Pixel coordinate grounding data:
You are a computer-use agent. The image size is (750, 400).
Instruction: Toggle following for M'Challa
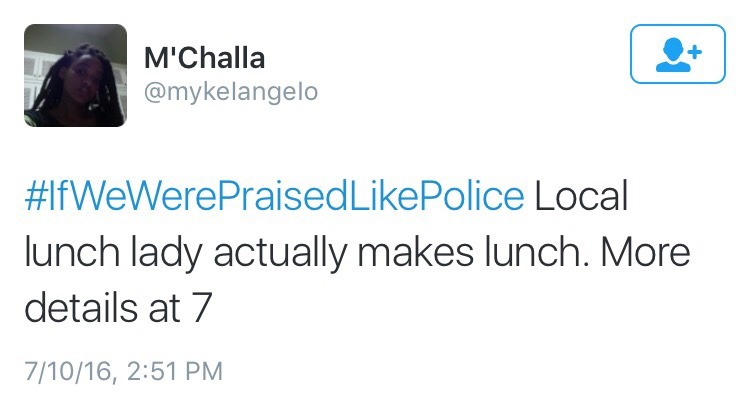(677, 54)
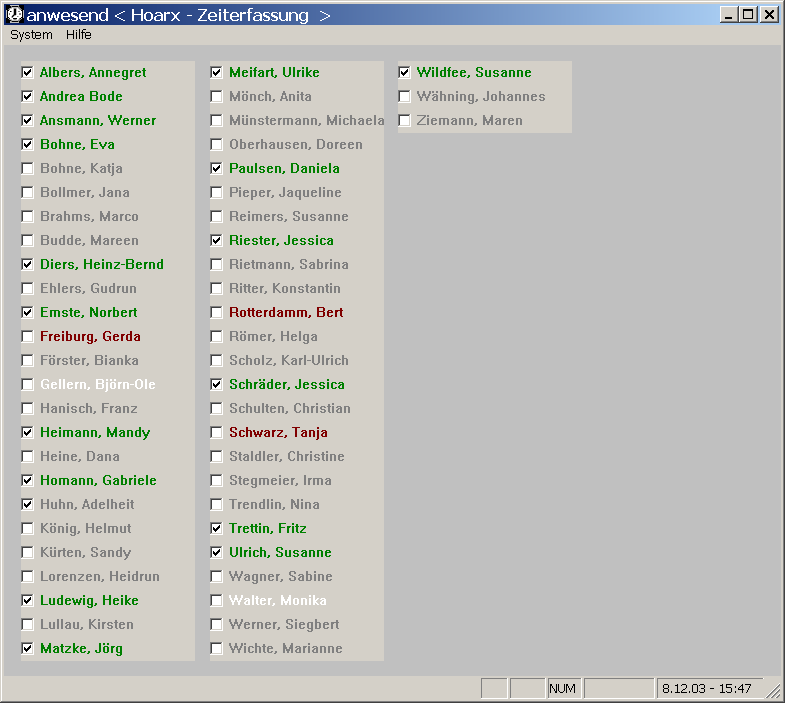The height and width of the screenshot is (703, 785).
Task: Open the System menu
Action: [31, 34]
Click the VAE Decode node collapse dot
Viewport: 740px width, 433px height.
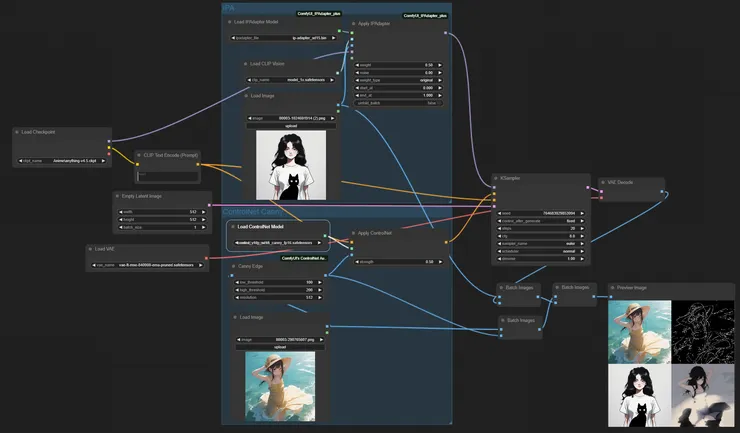(603, 183)
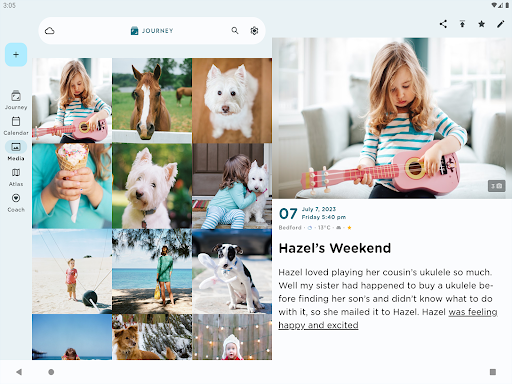Select the ice cream cone photo
Image resolution: width=512 pixels, height=384 pixels.
[x=72, y=186]
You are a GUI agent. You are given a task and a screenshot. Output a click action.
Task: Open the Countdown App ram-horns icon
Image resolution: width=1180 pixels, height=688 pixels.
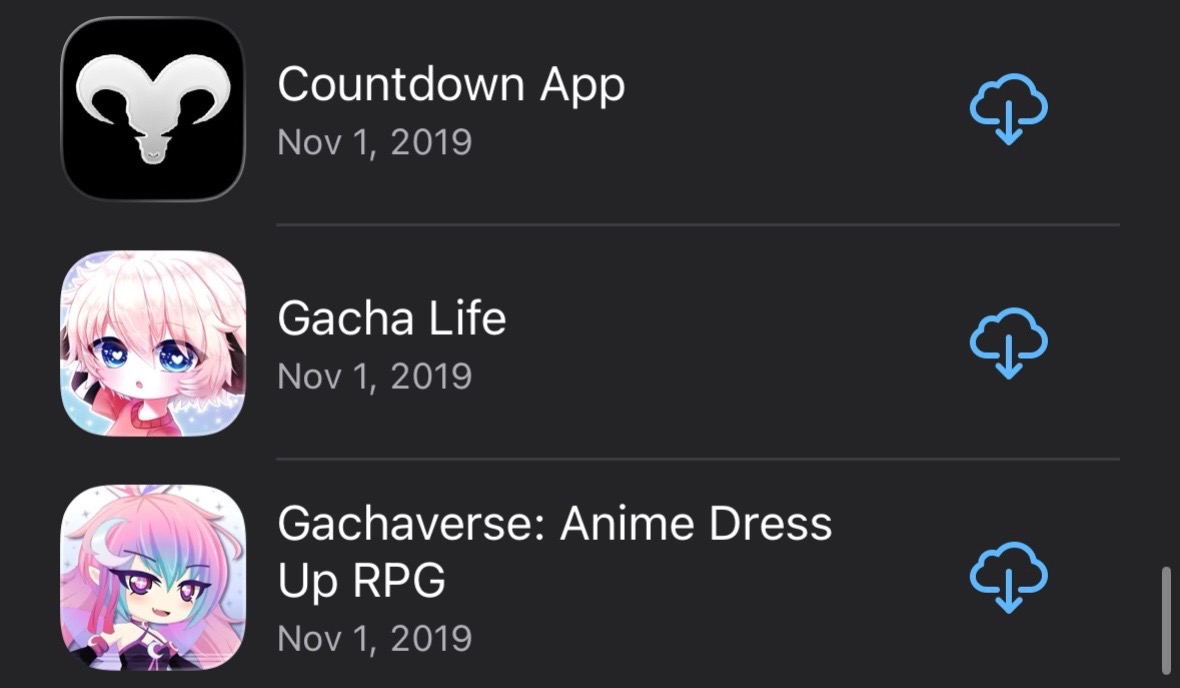pyautogui.click(x=153, y=109)
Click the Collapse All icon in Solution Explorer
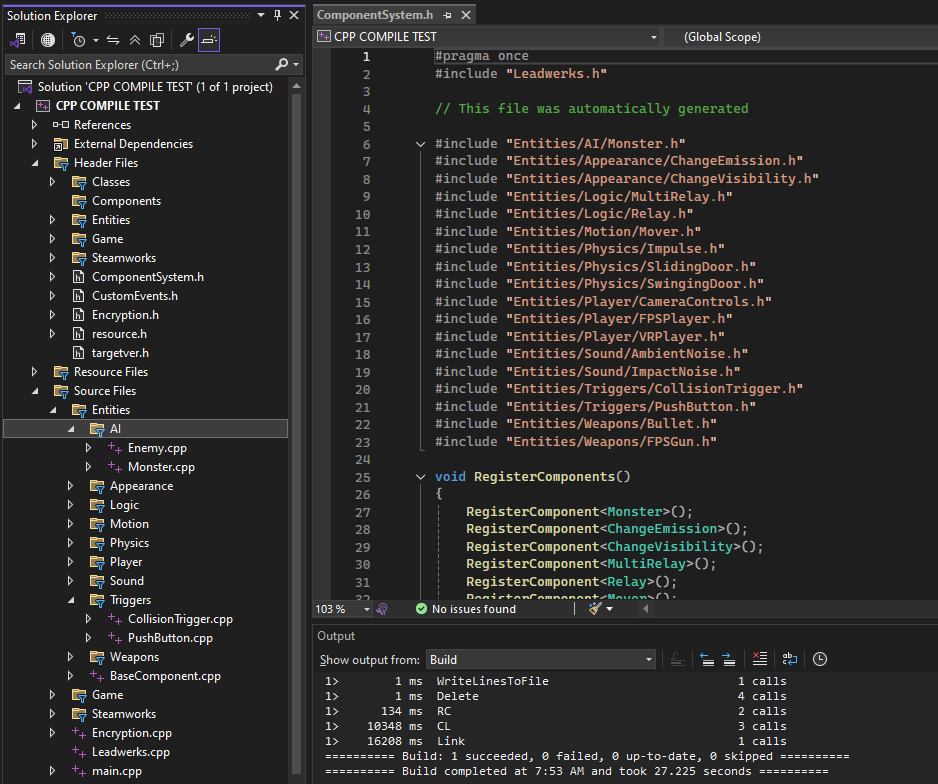This screenshot has height=784, width=938. (x=135, y=40)
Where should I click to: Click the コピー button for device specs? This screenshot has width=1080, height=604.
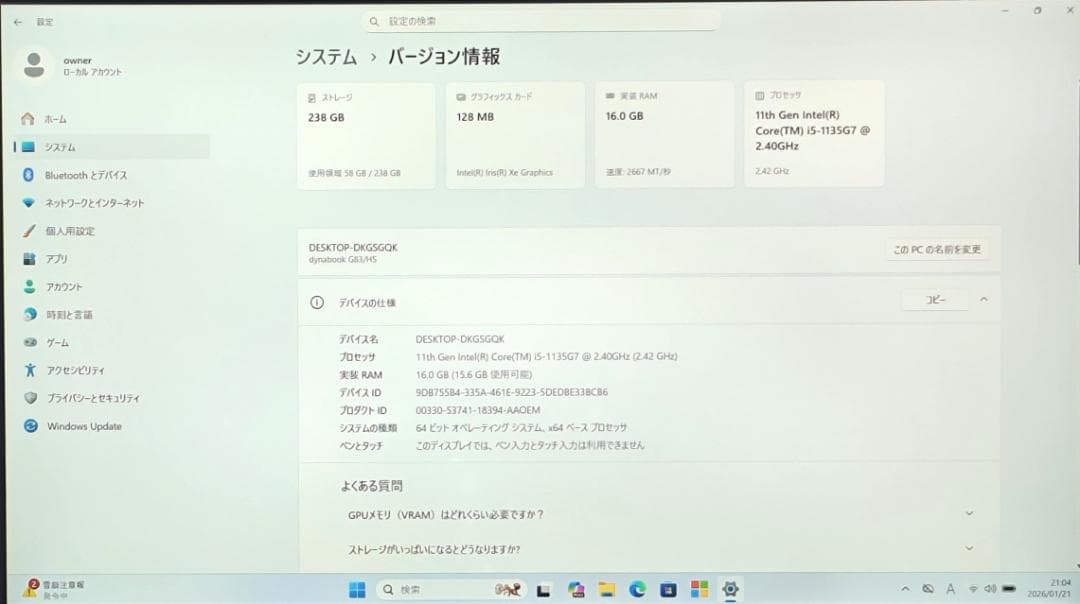pos(934,298)
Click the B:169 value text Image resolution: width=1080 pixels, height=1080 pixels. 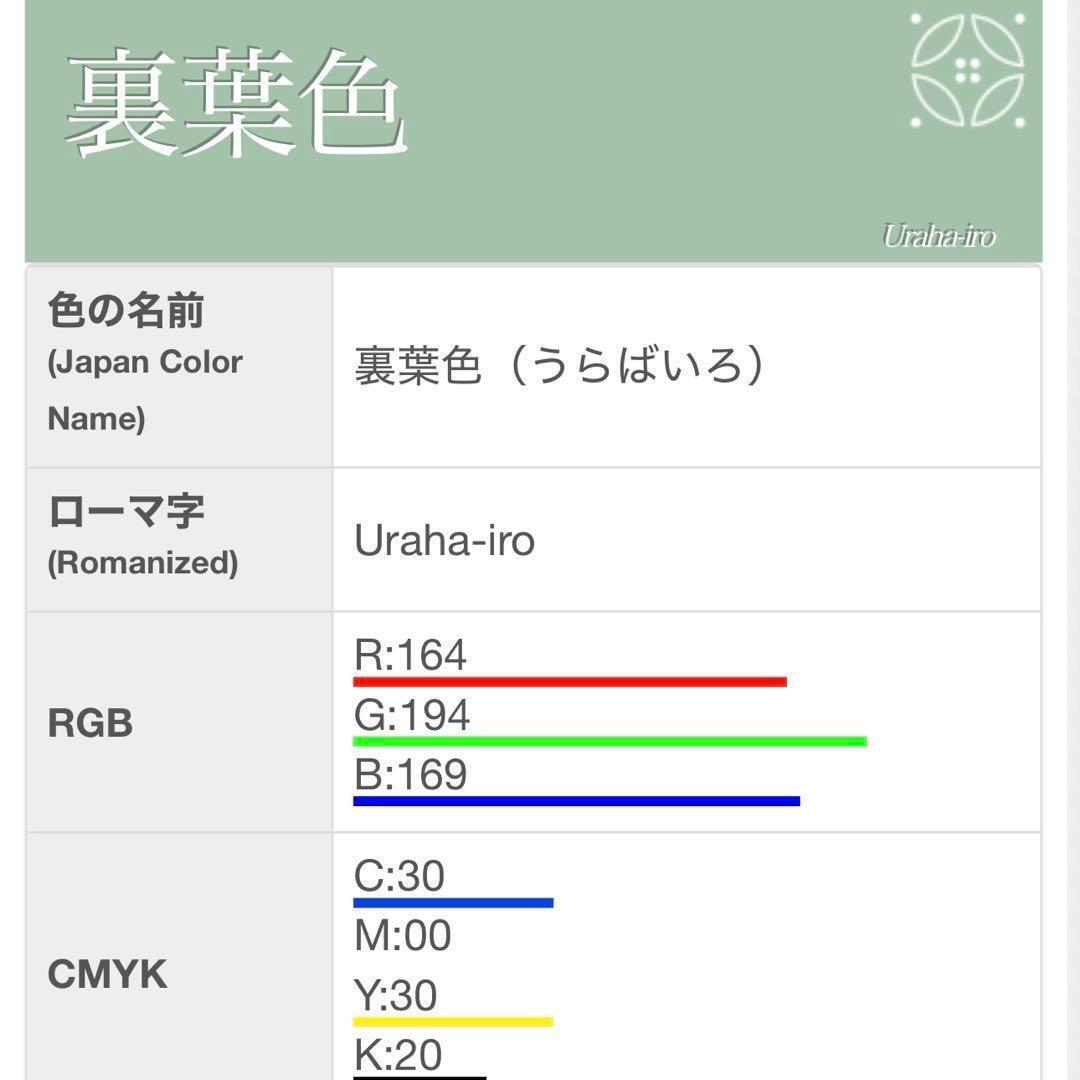(x=411, y=775)
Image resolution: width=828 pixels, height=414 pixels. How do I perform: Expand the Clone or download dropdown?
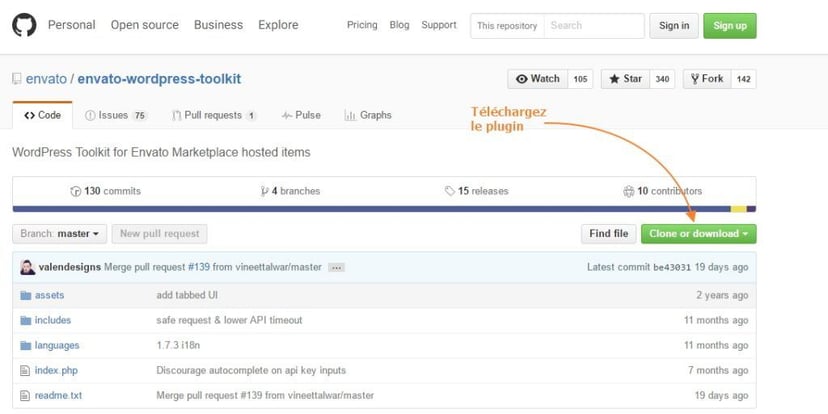698,234
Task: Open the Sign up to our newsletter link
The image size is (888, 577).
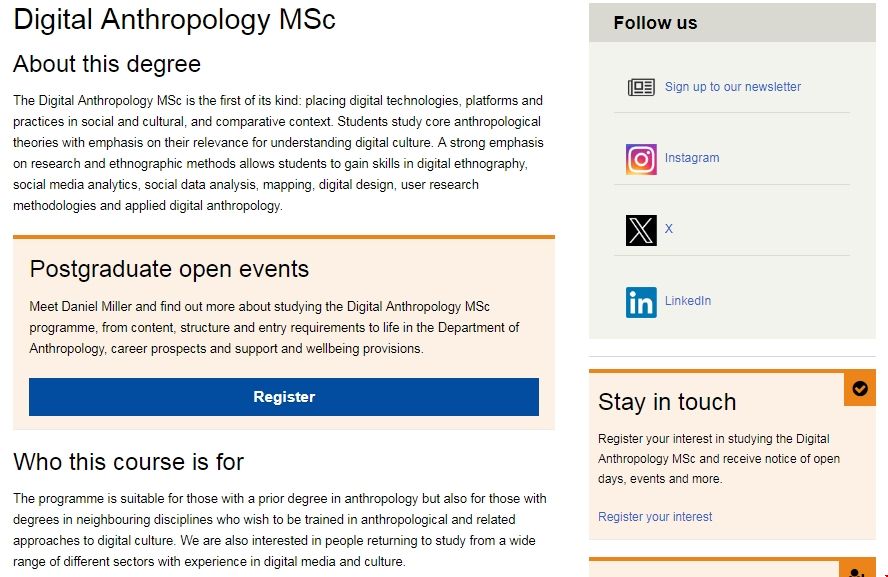Action: (733, 87)
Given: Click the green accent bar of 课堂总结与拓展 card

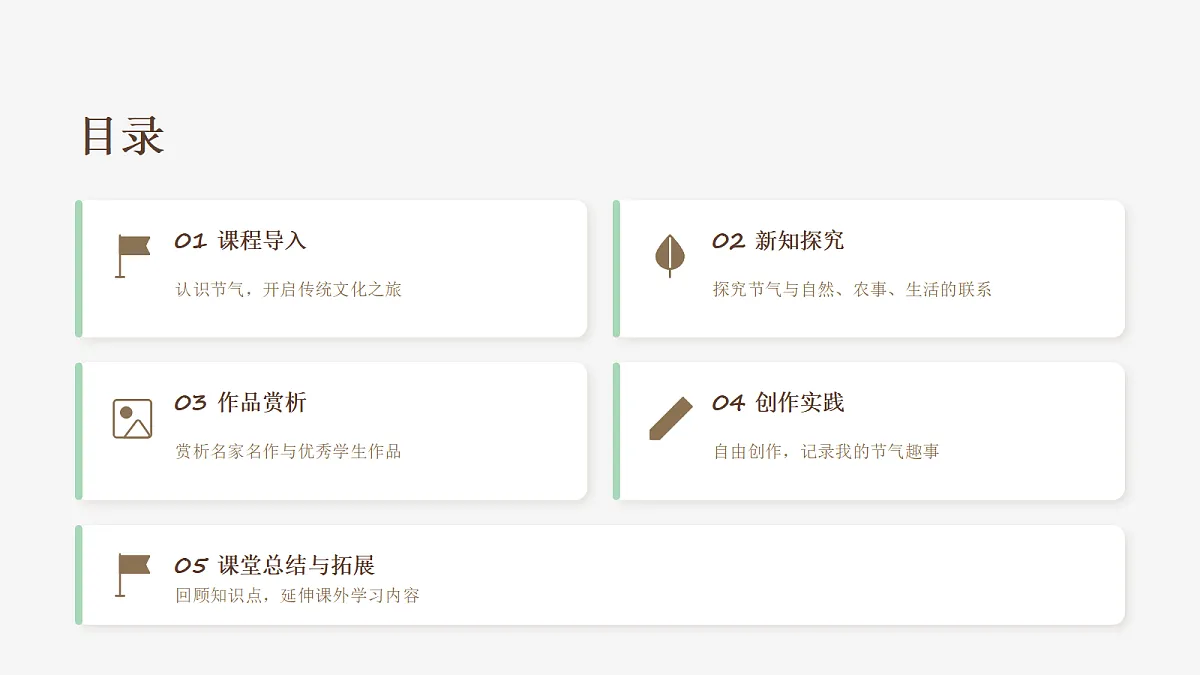Looking at the screenshot, I should tap(79, 575).
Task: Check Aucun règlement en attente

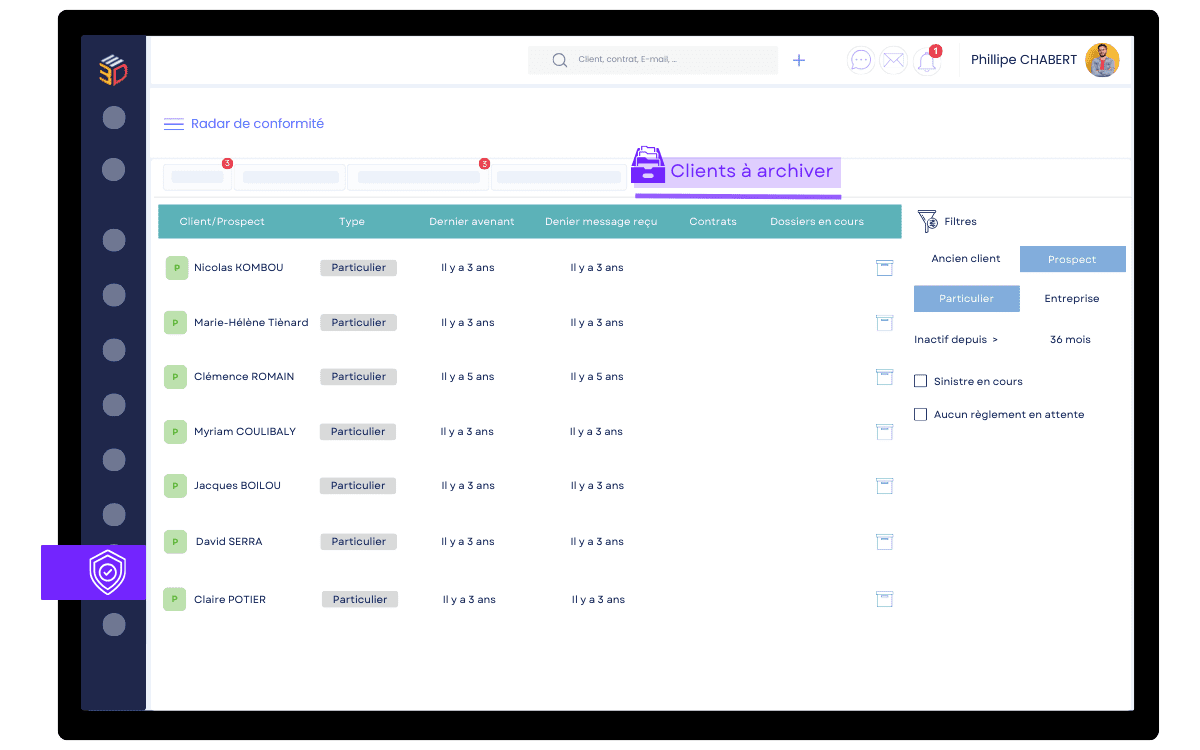Action: pos(920,414)
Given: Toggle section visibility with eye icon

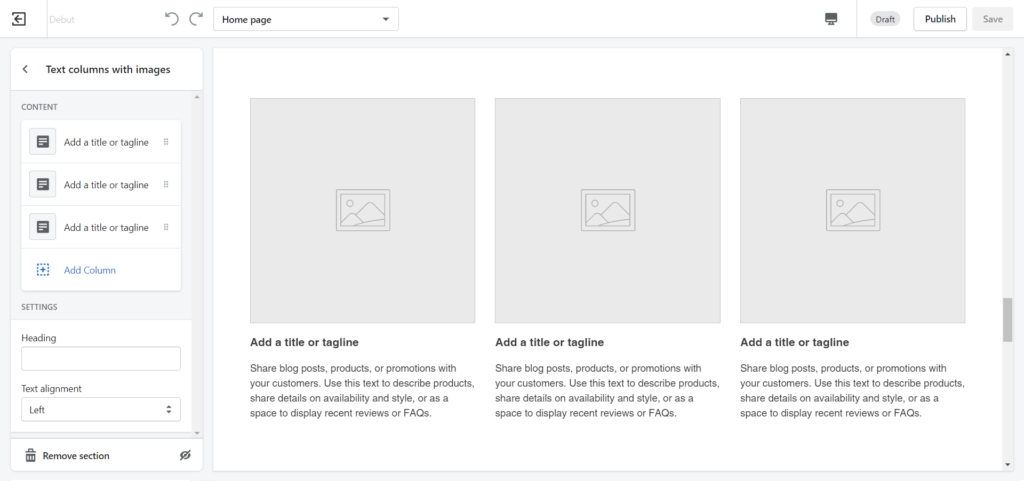Looking at the screenshot, I should [185, 456].
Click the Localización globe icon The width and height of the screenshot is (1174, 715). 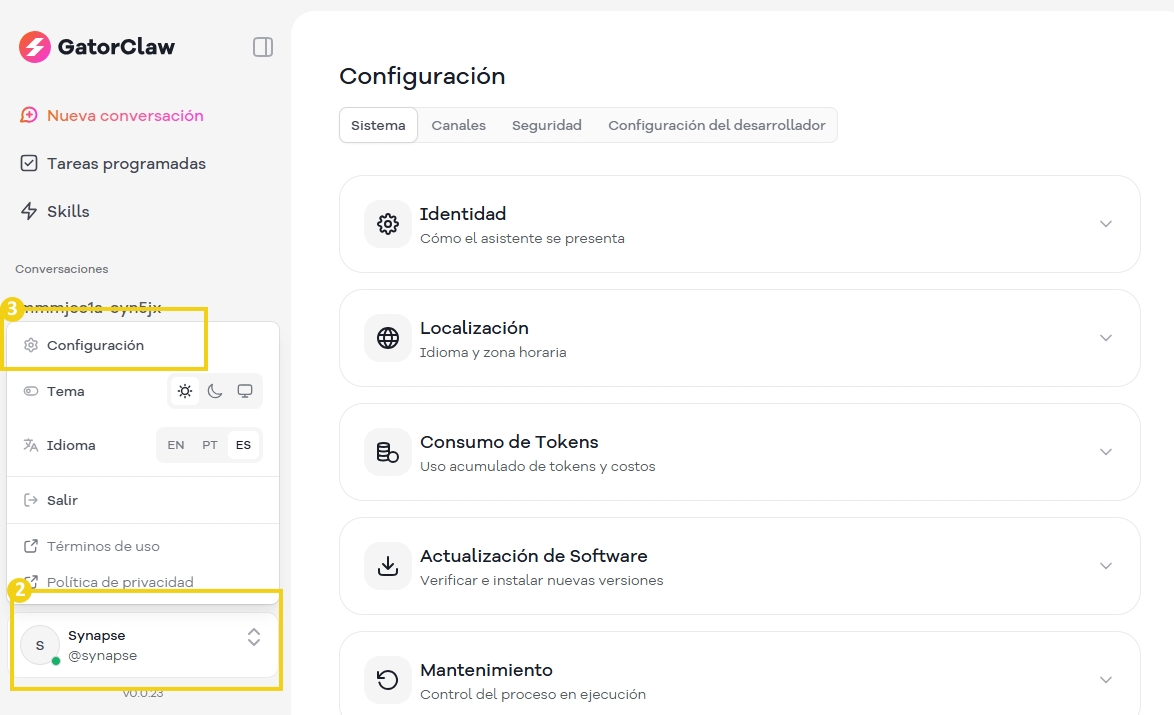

Prompt: The answer must be an exact copy of the lines from the one that holds "The image size is (888, 577)." through the end of the data, both included, with no pictures.

Task answer:
The image size is (888, 577).
Action: (733, 87)
Given: Click the green accent bar of 课堂总结与拓展 card

Looking at the screenshot, I should tap(79, 575).
Task: Check Aucun règlement en attente

Action: pos(920,414)
Given: Toggle section visibility with eye icon

Looking at the screenshot, I should [185, 456].
Click the Localización globe icon The width and height of the screenshot is (1174, 715). 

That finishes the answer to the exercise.